BEKÇİ BAKIR

         Bakır Yurtsever, namı diğer “Bekçi Bakır”, kendine has üslûbu, güzel ve gür sesi ile şöhreti Urfa sınırlarını aşmış, yörenin en iyi mevlit, gazel ve hoyrat okuyucularındandır. Bu özelliklerinin yanı sıra bestekâr olup Urfa halk müziğinin kaynak kişisi olarak da bilinmektedir.

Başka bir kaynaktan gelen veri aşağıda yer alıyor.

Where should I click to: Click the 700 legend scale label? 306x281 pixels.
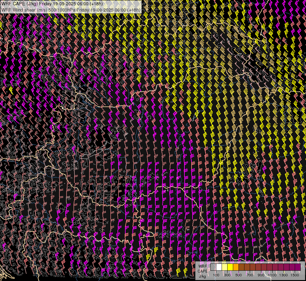250,275
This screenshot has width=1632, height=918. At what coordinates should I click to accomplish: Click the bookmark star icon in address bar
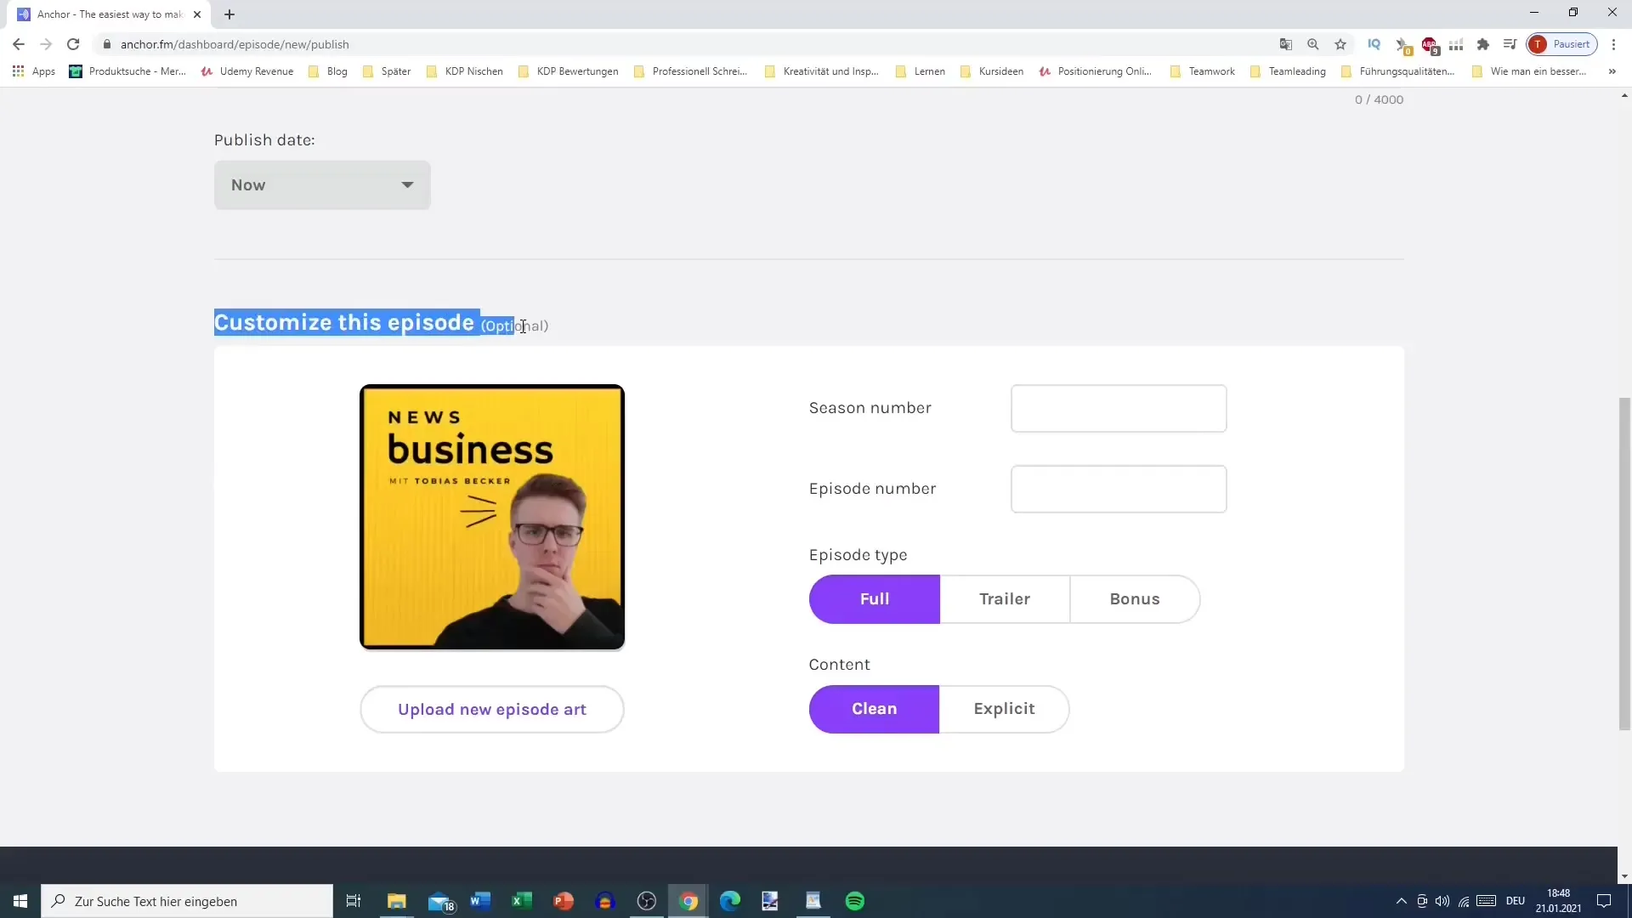coord(1343,43)
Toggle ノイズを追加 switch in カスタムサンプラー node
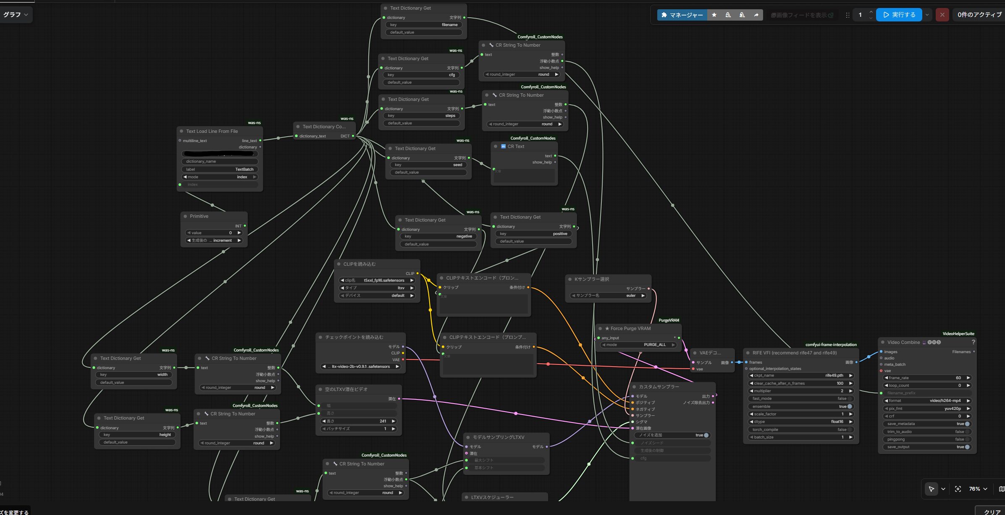This screenshot has width=1005, height=515. coord(706,435)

          1908 yılında Urfa’nın Yusuf Paşa Mahallesi’nde 205 no'lu hanede doğmuştur. Babası Çolakoğulları’ndan Halil, annesi ise Kısmetler ailesinden Hanım’dır. Bakır Yurtsever 6 yaşında babasını kaybetmiş, daha sonraki yıllarda annesi İsrafil isminde biri ile evlenmiştir. 18 yaşına kadar üvey babasının yanında kalan Bakır Yurtsever, bir süre de üvey babasının Koyun Pazarı’ndaki bakkal dükkânında çalışmıştır. Daha sonra Emniyet Müdürlüğü’nde “bekçilik” yapmaya başlamıştır. Bekçilik görevini 1932 senesinde asker oluncaya kadar devam ettirmiştir. Bu meslekten dolayı “Bekçi Bakır” lakabıyla tanınmıştır.

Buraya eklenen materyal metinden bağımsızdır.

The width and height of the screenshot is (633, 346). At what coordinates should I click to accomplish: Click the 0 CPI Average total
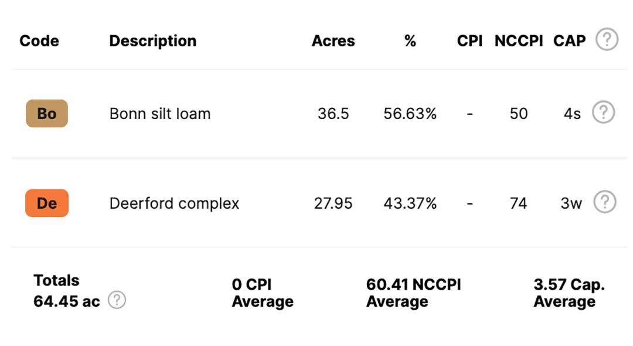[263, 293]
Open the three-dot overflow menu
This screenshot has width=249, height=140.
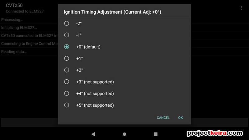242,8
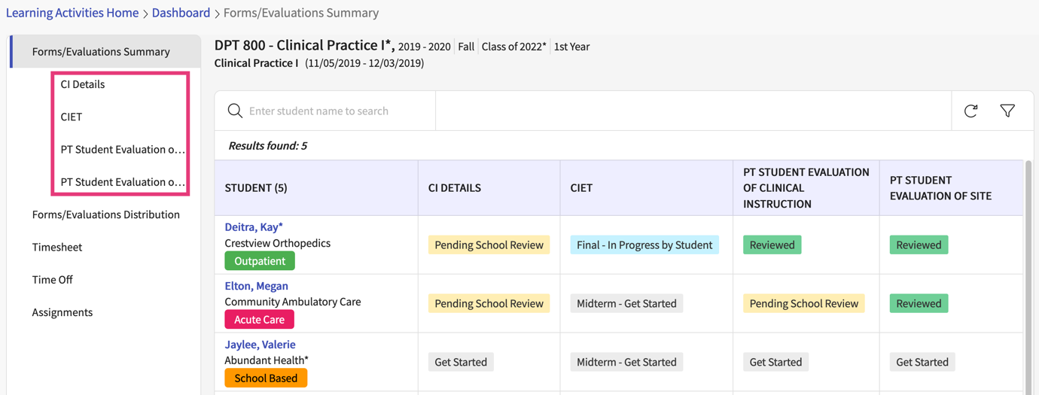Go to Dashboard breadcrumb link
Screen dimensions: 1039x395
tap(181, 13)
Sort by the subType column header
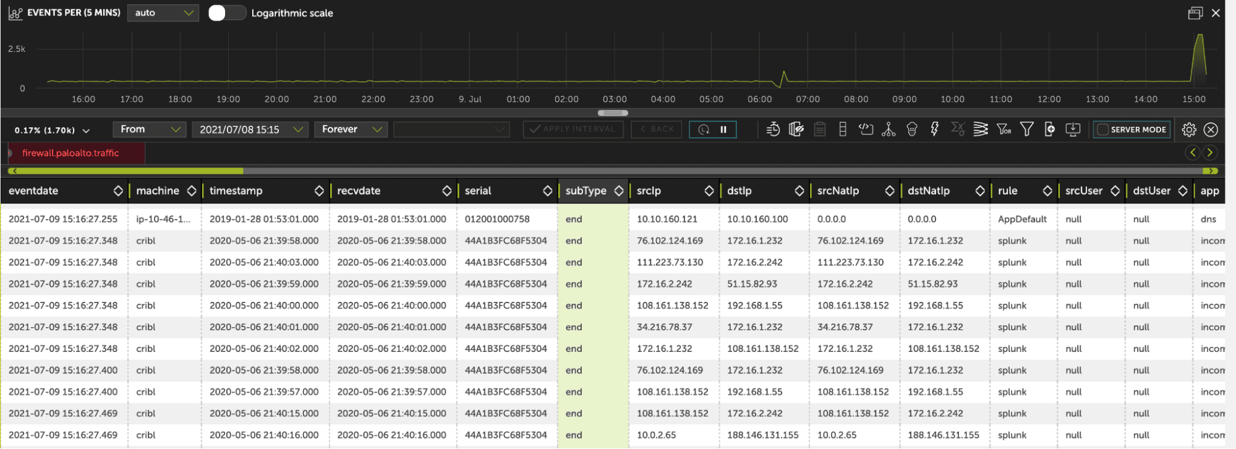This screenshot has height=449, width=1236. (586, 190)
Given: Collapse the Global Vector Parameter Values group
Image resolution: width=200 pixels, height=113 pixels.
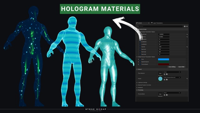Looking at the screenshot, I should click(x=137, y=57).
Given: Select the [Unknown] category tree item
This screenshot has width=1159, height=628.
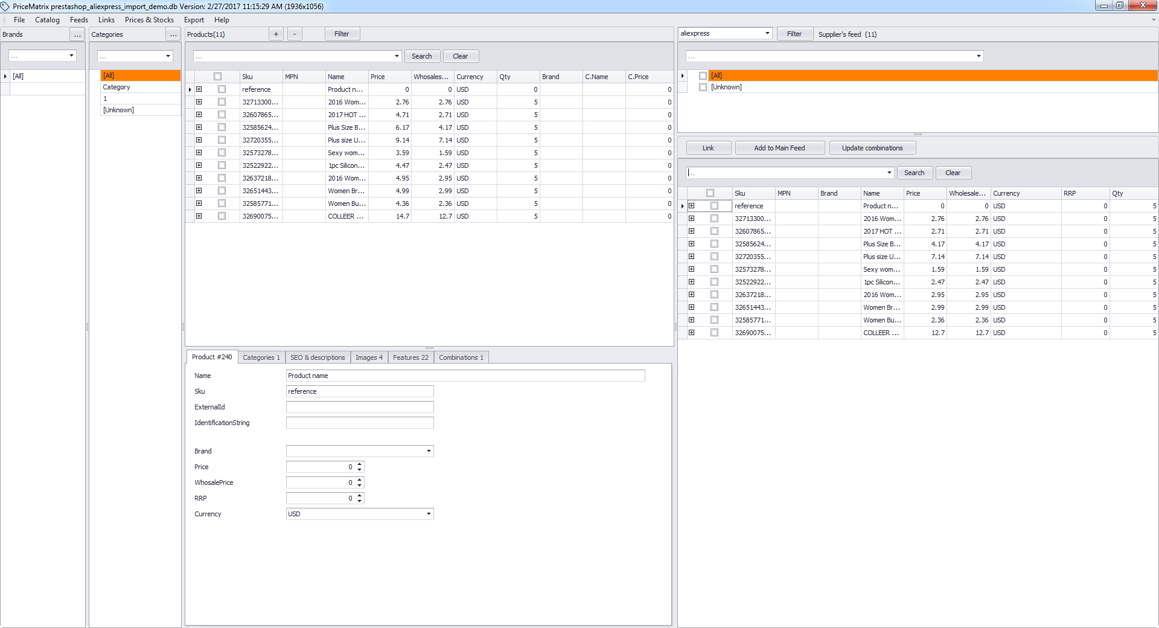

          Askerliğini Siirt’te Birinci Piyade Alayı’nın 9. Bölüğü’nde yapmıştır. 1934’ün Nisan ayında teskere alıp geldikten sonra bekçilik görevine Urfa Emniyet Müdürlüğü bünyesinde 10 sene devam etmiştir. Sonra Gaziantep’e gitmiş ve orada da sekiz sene bekçilik yapmıştır. Daha sonra tekrar Urfa’ya dönmüş ve 1940 senesinde gardiyan olmuştur. Dört sene de gardiyanlık yaparak, Belediye Başkanı Ömer Alay zamanında, belediyeye geçmiştir. İki sene de belediye zabıta memuru olarak çalıştıktan sonra, İl YSE Müdürlüğü bünyesine geçmiş ve orada da yedi sene bekçilik yaptıktan sonra, yaş haddinden 1975 yılı mart ayında emekli olmuştur.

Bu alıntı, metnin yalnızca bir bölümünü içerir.